Mais ils sont soulagés, aussi, et franchement heureux que nous abordions ces sujets. Ils aiment savoir que nous nous aimons et que nous nous désirons. Leur monde tient, quand ils entendent cela.

Mon mari passe son temps à me rassurer. À chaque scandale sexuel, à chaque sortie d’un nouveau film de Ricardo Trogi, à chaque nouvelle « preuve » de l’emprise ahurissante qu’a le désir sexuel sur les hommes de notre société, une vague d’insécurité m’envahit. Il voyage d’hôtel en hôtel, plusieurs fois par année. Bien que j’aime faire l’amour avec lui et que j’aime parfois que le sexe soit super excitant, je n’ai aucune envie de passer l’essentiel de ma vie à penser au sexe, à magasiner des jouets sexuels ou à imaginer «  100 façons de lui tailler des pipes dégoulinantes ». Il me semble que le sexe n’est pas – et ne doit pas être – le point de focalisation de mes aspirations et du sens que je donne à ma vie.
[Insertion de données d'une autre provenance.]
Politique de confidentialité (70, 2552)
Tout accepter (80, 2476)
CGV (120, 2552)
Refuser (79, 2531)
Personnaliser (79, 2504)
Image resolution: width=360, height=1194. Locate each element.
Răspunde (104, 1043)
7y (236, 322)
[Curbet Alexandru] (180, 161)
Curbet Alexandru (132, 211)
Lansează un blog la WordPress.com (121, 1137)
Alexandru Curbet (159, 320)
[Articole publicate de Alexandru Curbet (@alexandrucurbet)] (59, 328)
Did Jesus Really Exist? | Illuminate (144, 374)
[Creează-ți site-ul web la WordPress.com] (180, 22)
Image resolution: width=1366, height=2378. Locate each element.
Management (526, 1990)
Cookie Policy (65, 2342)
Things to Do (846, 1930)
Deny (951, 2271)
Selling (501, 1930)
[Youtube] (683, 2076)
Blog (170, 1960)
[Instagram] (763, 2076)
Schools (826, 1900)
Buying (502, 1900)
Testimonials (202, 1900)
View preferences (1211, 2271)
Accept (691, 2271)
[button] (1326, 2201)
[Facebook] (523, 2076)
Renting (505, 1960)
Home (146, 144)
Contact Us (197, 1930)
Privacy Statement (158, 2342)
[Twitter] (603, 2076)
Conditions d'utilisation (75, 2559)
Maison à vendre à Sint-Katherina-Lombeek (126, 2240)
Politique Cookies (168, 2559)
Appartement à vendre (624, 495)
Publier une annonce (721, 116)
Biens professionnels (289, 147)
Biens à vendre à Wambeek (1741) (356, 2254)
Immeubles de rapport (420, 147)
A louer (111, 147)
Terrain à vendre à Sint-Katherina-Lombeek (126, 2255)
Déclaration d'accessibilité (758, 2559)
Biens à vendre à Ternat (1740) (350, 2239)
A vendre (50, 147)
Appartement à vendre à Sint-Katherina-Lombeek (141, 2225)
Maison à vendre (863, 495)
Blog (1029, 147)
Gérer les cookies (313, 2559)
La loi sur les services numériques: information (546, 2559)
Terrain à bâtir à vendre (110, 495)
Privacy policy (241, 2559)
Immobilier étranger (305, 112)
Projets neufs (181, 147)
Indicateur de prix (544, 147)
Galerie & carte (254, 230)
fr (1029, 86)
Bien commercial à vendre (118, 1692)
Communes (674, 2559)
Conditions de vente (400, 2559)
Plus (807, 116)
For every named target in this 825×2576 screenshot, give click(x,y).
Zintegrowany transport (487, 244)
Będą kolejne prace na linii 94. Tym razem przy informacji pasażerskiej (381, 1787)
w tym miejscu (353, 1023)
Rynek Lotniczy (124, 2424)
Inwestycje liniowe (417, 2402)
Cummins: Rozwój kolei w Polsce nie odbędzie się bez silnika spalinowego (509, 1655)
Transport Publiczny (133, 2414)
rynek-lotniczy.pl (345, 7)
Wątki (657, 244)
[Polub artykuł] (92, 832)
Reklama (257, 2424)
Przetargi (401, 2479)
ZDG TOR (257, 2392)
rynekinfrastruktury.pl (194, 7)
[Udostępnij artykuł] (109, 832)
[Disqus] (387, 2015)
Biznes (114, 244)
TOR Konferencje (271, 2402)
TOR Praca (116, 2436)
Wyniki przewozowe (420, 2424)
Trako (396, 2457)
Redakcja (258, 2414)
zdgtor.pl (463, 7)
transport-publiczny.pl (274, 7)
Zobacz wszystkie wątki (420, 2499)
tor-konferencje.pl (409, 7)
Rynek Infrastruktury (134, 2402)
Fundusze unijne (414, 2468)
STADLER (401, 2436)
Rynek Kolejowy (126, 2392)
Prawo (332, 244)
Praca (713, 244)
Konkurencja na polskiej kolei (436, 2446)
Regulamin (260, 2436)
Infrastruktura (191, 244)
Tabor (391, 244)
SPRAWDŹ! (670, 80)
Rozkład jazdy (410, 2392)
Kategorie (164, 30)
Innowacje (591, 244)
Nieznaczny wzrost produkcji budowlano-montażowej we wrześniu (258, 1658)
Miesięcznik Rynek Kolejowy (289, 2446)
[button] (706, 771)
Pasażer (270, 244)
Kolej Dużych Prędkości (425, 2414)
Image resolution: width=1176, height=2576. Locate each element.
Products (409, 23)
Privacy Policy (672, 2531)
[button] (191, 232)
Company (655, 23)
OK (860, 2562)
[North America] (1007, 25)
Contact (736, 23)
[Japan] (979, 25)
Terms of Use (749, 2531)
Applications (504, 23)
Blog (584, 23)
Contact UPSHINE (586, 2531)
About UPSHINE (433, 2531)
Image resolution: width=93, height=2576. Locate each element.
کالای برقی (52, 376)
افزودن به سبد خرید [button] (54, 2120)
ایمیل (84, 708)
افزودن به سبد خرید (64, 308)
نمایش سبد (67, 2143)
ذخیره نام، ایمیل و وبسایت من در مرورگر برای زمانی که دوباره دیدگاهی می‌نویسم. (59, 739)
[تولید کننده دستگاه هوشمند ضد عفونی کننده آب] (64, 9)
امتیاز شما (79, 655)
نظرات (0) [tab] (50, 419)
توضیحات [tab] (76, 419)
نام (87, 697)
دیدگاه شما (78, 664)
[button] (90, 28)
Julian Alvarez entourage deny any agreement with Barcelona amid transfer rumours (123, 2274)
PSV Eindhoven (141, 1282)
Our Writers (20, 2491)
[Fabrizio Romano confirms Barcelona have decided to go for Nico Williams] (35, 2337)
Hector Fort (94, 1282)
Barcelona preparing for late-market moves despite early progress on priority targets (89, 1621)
Mon insécurité quant à sa fidélité le désarçonne et l’enrage, parfois, aussi. Car, de l’amour et de la sexualité, au fond, il se fait la même conception que moi. L’amour, pour lui comme pour moi, est un mélange complexe et subtil de tendresse, de passé commun, d’intimité, de gestes intimes et de sexe exaltant (de temps en temps). Il est heureux – profondément heureux, je le sais, je le constate, je le sens – dans notre relation monogame qui a débuté lorsque nous avions 20 ans et qui, nous l’espérons, nous portera jusqu’à 100.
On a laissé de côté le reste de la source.